## [Written exercise]
Raise every coordinate in the answers by 39 in the data from the line with "This screenshot has height=798, width=1495." to the line with "tap(346, 13)", and write those lines out again with their requests but without the pictures.

— Start Data extract —

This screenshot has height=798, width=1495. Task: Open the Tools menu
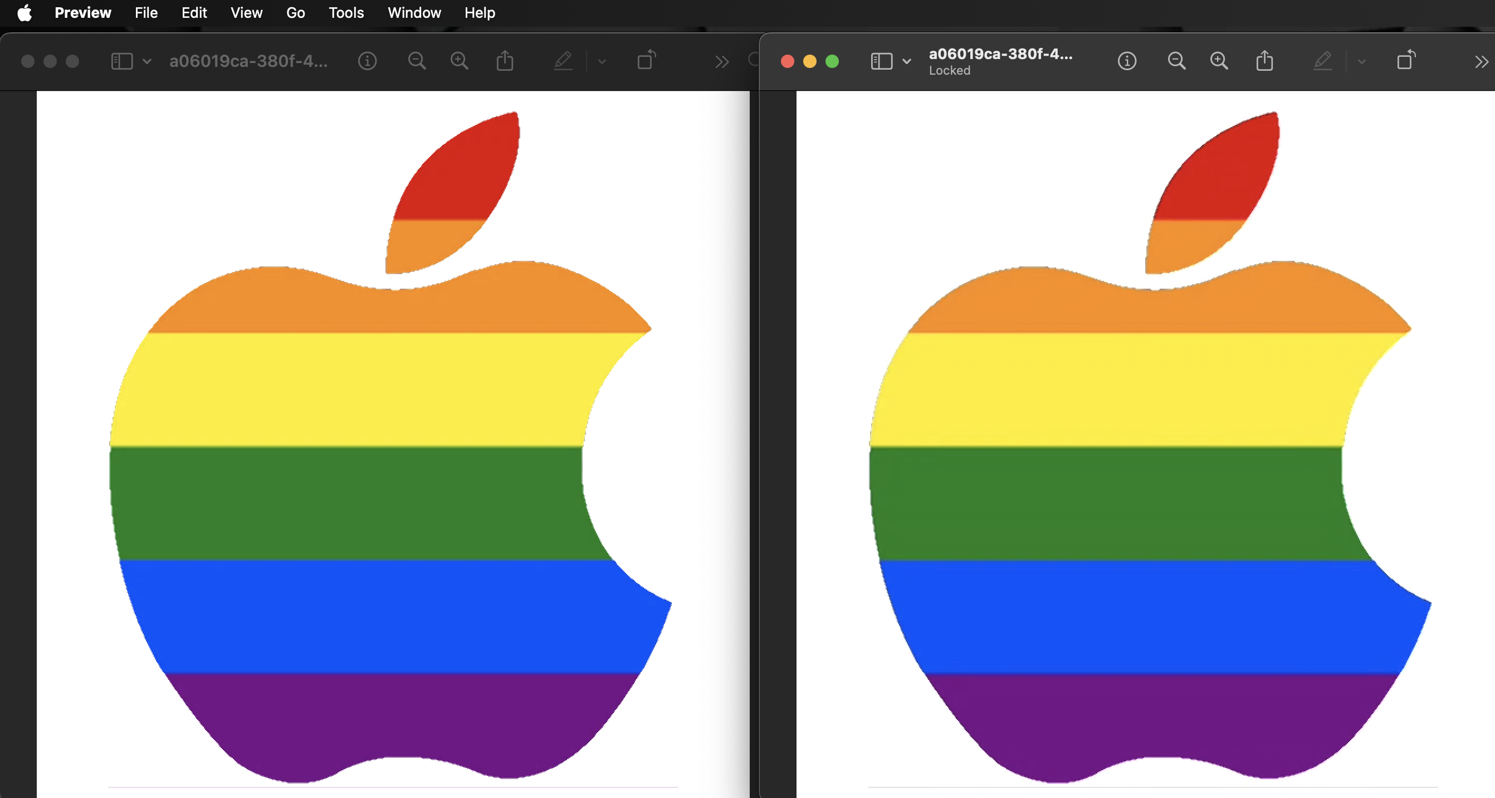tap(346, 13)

— End Data extract —
— Start Data extract —

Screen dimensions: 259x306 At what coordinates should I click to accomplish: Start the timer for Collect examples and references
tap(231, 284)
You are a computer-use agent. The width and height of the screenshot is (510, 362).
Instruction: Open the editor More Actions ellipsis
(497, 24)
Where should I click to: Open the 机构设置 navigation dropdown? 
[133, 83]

— End Data extract —
— Start Data extract —

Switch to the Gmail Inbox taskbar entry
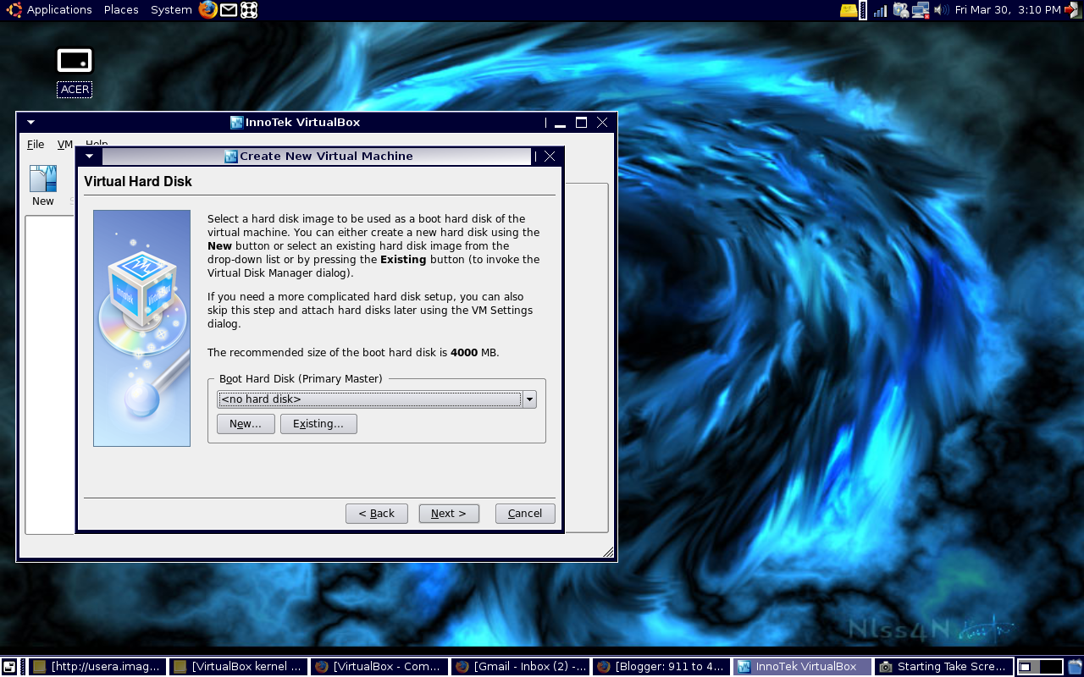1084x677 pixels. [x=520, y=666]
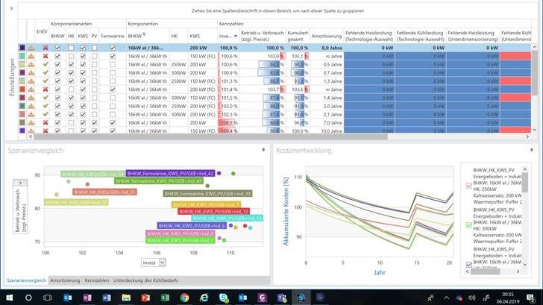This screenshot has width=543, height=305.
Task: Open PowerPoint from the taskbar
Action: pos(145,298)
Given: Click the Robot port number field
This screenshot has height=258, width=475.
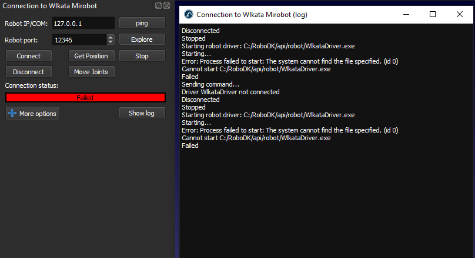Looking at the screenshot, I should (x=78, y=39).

— End Data extract —

## [Answer to this exercise]
This screenshot has height=798, width=1495. Task: Open the Tools menu
tap(385, 52)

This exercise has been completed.